Finally, the Judge declined to review the negotiability of Union proposals made in connection with the request to bargain. The Judge recognized that in one case the Authority made a negotiability determination regarding a proposal even though the resolution of the negotiability dispute was not necessary to determine whether an unfair labor practice had been committed. U.S. Department of Health and Human Services, Social Security Administration, Baltimore, Maryland and Social Security Administration, Fitchburg, Massachusetts District Office, Fitchburg, Massachusetts, 36 FLRA 655 (1990) (Fitchburg). The Judge noted that in Fitchburg, in contrast to this case, the parties had both addressed the negotiability issues before the Judge, who viewed a negotiability determination as a necessary predicate to deciding the unfair labor practice issue. In this case, where none of the parties argued that a determination of the negotiability issues was necessary to decide the unfair labor practice issue and where the complaint did not allege the failure to bargain over the proposals as an additional unfair labor practice, the Judge concluded that he had no jurisdiction to resolve the negotiability issues.

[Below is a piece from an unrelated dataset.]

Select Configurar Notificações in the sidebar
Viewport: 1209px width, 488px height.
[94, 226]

IV. Positions of the Parties
The Respondent excepts to the Judge's finding that continued use of GSA cars without regard to the 12,000-mile standard set forth in the utilization guidelines was a condition of employment and that there was a change in that condition of employment. The Respondent argues, among other things, that it did not have the authority to establish the use of government-owned vehicles as a condition of employment in a manner inconsistent with the utilization guidelines. It also argues that the General Counsel did not establish the existence of a past practice granting continued use of the cars without regard to the 12,000-mile guideline or the parties' collective bargaining agreement. The Respondent further contends that the Judge's determination that a past practice was established was based on speculation and is unsupported by the record. In sum, the Respondent argues that there is no evidence that the utilization guidelines were ignored in the past, and, further, that as far as the record shows, the cars were withdrawn according to established standards. Thus, the Respondent asserts that its decision to withdraw the cars was consistent with its established practice of basing car assignments on the 12,000-mile standard set forth in the utilization guidelines.

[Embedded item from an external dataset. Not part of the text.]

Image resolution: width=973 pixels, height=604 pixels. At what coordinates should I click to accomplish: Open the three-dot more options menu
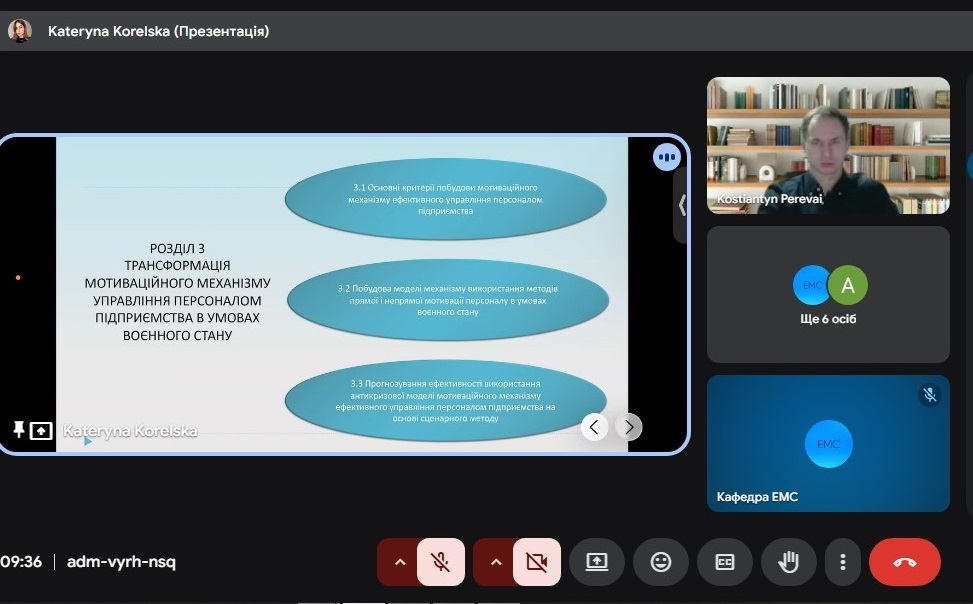click(844, 562)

The Respondent also excepted to the Judge's refusal to review the negotiability proposals made by the Union.
The General Counsel and the Charging Party each filed an opposition to the Respondent's exceptions, supporting the findings of the Judge.
V. Analysis and Conclusions
In finding that the Respondent violated the Statute by unilaterally changing the system of assigning cars, the Judge concluded that the record is sufficient to support a finding that the Respondent's past practice was to allow continued use of the GSA cars without regard to the mileage standard in the guidelines. While we agree with the Judge, for the reasons he stated, that the Respondent had the authority to establish a condition of employment in the use of government-owned vehicles, we do not agree that the record supports a finding of a past practice of allowing continued use of cars without regard to the mileage standard.

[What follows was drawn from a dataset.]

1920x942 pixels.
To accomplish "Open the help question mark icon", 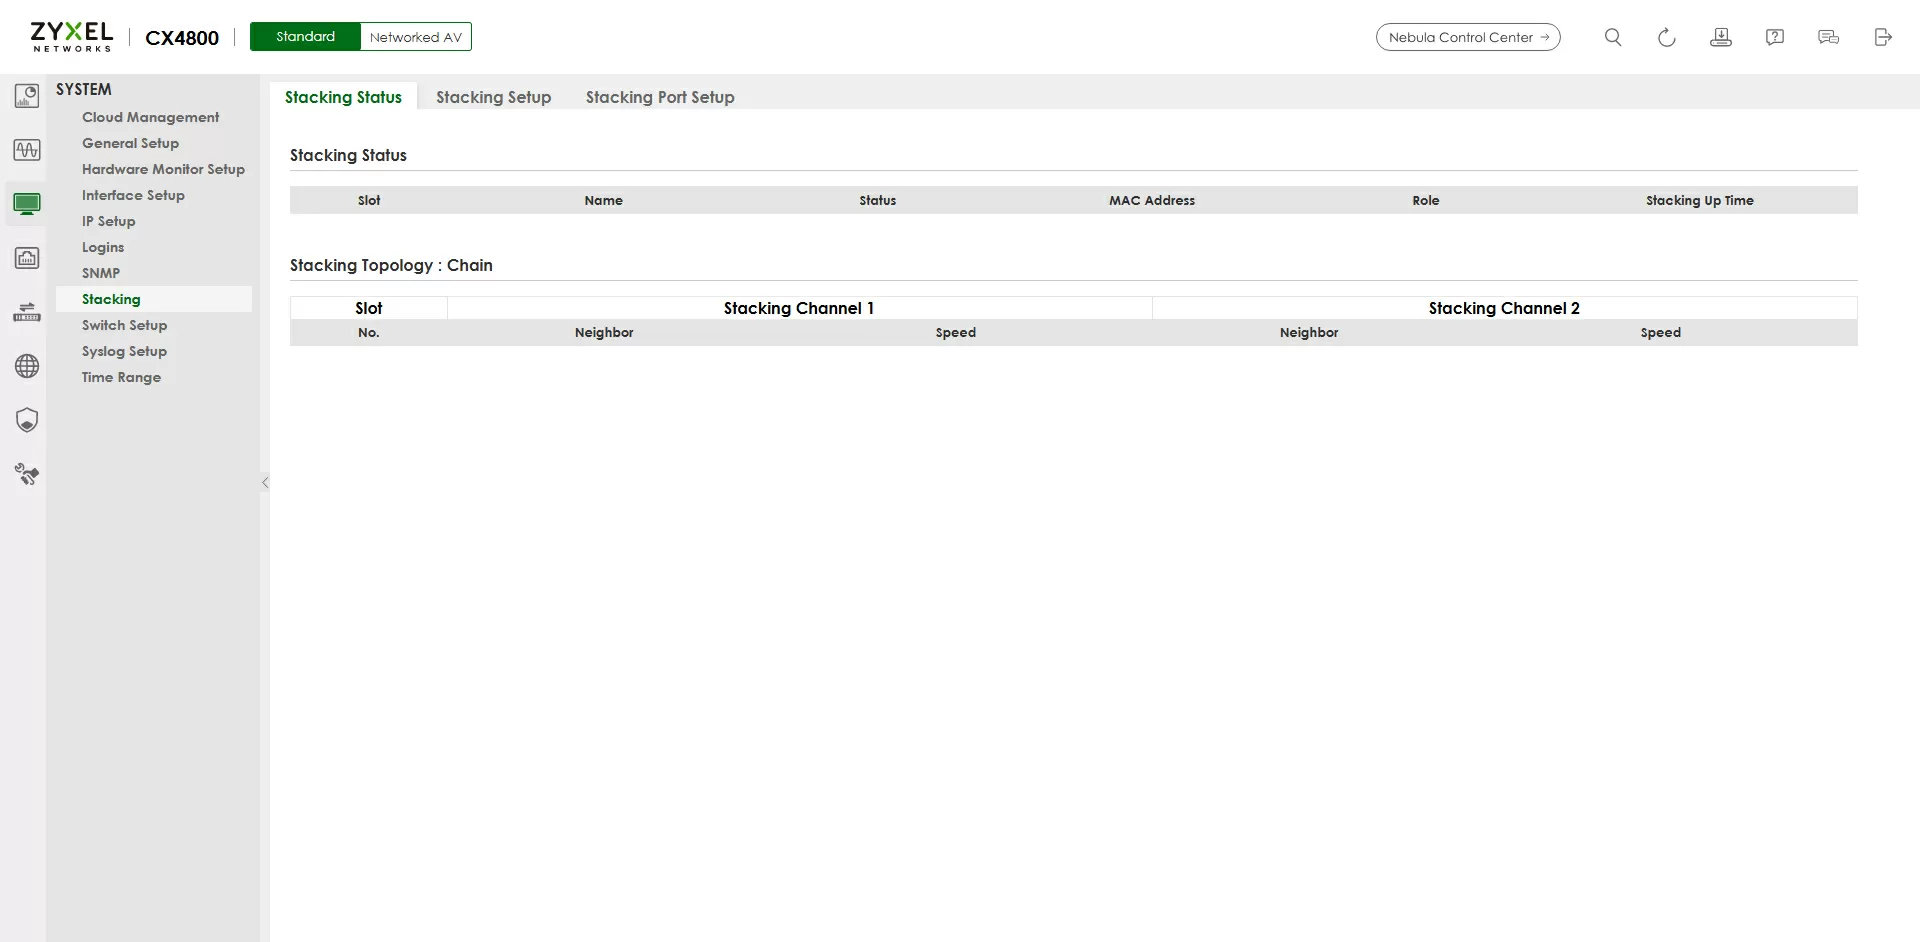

The record shows, as alleged, that the cars were withdrawn from officers who were driving them less than 12,000 miles per year. The Judge found that the system of assignment of cars was a condition of employment in the circumstances of this case. For the purposes of this case, we assume, without deciding, that this condition of employment is a mandatory subject of bargaining. In order to find that the Respondent's action constituted a change in a condition of employment, it must be established that the Respondent's past practice had been to permit the continued use of GSA cars by officers regardless of whether they met the 12,000-mile guideline. To find that a condition of employment has been established by past practice, as noted by the Judge, there must be a showing that the practice was consistently exercised for an extended period of time, with the agency's knowledge and express or implied consent. Norfolk Naval Shipyard, 25 FLRA at 286.
We cannot find on the record in this case that the Respondent had an established past practice of permitting the continued use of GSA cars without regard to the utilization guidelines. Thus, the record does not establish whether in the past anyone who had driven less than 12,000 miles per year had been allowed to continue using a GSA car or, on the other hand, whether the use of a car was discontinued under such circumstances. In fact, due to the paucity of the record, which the Judge described as "not as fully fleshed out as one might hope for," ALJ Decision at 7, we cannot tell whether in the past anyone assigned a car in fact ever drove less than 12,000 miles per year. For example, the record neither shows mileage figures for drivers, which could have established some of the facts necessary to determine the past practice, nor does it contain details of the 12-month survey taken by Clark. Specifically, there was no evidence bearing on the prior driving history of the drivers of the seven cars returned to GSA. Finally, there was no testimony to establish the Respondent's knowledge of long-term car usage that did not meet the standard set by the utilization guidelines and set forth in the parties' agreement. In view of the foregoing, we conclude that the General Counsel has not established that there was a practice of allowing drivers to continue to use assigned cars regardless of the mileage they drove. Therefore, the General Counsel has failed to make a prima facie case, and we must dismiss the complaint.
Finally, we agree with the Judge's conclusion that the negotiability of proposals made by Chapter 25 was not properly before him.(2) Therefore, we deny the Respondent's exceptions on this issue.
The complaint is dismissed.
(If blank, the decision does not have footnotes.)
1. The parties' collective bargaining agreement, which reiterates in almost identical words an Internal Revenue Service regulation, provides that employees "who can be expected to drive 12,000 or more miles per year on official IRS business will be offered a GSA automobile for their use, subject to availability." ALJ Decision at 6.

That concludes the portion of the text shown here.